For the former, a good example would be virtual calls. Let's say, that a virtual call would consist of these elementary instructions:

local_1 = elementptr my_obj, vtable ; Get the address of the vtable in the object
local_2 = add local_1, proc_index ; Calculate the address where the procedure address is stored
local_3 = read local_2 ; Read out the procedure address
local_4 = transmute local_3, type_of_proc ; Cast it to the proper procedure type
local_5 = call local_4 my_obj, arg1, arg2, ...

When looking at the IR, this is noise. Ideally, the user would just see virtcall my_obj.foo(arg1, arg2, ...). Some kind of macros or instruction templates could solve this.
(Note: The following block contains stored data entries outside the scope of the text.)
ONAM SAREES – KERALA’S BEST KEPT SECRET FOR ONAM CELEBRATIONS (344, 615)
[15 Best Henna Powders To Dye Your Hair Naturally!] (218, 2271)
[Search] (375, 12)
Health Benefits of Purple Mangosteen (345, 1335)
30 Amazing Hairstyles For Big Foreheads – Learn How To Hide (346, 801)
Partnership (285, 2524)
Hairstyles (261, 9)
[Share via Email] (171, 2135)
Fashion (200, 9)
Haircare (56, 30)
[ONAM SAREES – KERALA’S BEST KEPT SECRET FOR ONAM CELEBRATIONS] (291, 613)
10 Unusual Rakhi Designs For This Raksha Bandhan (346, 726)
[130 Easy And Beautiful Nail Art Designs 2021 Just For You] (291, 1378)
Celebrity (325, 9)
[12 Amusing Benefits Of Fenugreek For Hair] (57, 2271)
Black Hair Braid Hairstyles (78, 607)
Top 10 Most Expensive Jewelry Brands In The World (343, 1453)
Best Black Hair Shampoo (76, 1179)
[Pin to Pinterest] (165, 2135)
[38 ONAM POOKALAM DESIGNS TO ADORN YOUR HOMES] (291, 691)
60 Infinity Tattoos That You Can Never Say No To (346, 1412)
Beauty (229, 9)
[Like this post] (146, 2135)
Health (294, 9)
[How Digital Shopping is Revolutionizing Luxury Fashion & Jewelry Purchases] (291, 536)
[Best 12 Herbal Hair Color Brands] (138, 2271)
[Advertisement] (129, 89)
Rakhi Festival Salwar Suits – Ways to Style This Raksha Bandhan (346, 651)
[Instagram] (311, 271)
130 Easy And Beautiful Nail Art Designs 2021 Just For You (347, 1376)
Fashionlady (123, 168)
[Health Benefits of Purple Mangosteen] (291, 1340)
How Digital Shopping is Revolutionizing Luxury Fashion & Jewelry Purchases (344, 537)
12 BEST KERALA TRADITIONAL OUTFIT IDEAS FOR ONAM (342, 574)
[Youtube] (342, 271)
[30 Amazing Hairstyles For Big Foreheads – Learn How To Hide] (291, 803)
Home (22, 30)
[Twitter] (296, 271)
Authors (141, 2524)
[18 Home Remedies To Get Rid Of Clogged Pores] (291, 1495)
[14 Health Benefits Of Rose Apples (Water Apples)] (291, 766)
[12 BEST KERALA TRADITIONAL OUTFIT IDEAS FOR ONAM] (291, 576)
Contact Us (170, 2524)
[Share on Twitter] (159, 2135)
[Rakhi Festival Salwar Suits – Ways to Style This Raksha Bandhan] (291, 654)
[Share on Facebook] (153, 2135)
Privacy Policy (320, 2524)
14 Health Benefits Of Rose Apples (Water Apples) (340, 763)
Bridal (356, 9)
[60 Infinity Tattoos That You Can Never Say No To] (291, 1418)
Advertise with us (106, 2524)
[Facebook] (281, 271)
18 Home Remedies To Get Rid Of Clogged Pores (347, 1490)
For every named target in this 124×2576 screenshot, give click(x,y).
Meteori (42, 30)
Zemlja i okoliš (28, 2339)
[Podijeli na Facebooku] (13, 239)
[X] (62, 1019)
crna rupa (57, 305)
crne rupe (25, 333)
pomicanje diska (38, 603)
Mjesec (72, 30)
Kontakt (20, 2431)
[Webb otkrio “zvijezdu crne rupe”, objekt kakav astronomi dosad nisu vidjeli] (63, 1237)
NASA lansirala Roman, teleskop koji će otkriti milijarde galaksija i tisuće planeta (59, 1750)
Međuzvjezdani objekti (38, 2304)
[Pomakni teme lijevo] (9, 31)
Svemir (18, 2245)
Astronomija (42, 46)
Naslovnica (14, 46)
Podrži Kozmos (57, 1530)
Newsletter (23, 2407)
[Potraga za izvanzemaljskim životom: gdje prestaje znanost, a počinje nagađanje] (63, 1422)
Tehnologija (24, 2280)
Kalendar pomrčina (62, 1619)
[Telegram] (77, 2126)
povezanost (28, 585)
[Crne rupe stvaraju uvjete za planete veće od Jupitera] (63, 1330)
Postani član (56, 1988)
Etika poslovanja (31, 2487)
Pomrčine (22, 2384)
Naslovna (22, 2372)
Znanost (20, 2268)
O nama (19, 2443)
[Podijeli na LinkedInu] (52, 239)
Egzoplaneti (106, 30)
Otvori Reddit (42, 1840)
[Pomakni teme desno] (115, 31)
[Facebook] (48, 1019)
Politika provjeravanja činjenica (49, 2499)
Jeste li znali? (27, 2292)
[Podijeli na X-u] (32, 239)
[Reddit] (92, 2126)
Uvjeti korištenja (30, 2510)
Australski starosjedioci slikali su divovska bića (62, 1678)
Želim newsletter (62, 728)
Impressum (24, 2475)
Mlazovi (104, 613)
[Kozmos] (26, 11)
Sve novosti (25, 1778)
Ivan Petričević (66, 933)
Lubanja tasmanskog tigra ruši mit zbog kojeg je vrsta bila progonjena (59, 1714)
For the latter, an example would be generators. To convert a procedure into a generator procedure, a lot of analysis and transformation has to be done, so it'd be better, if the user would just receive the entire thing for transformation. Usage example would be:

[generator]
procedure get_123():
    yield 1
    yield 2
    yield 3

Here, the user would receive the model for get_123, so they can transform it however they want.

I believe these two kinds of abstractions would fit many cases and are not too hard to implement.

Extensibility for code passes I think that many domains will come with their own code-generation patterns. While having optimization passes for every single existing situation would be neat, it would also be very much infeasible. Allowing to define custom code-passes would be great.

Static Analysis tools Since we plan on the users writing their custom extensions, manipulating the IR should be as simple as possible. We should provide all the tools we can, to be able to analyze and correctly transform the code.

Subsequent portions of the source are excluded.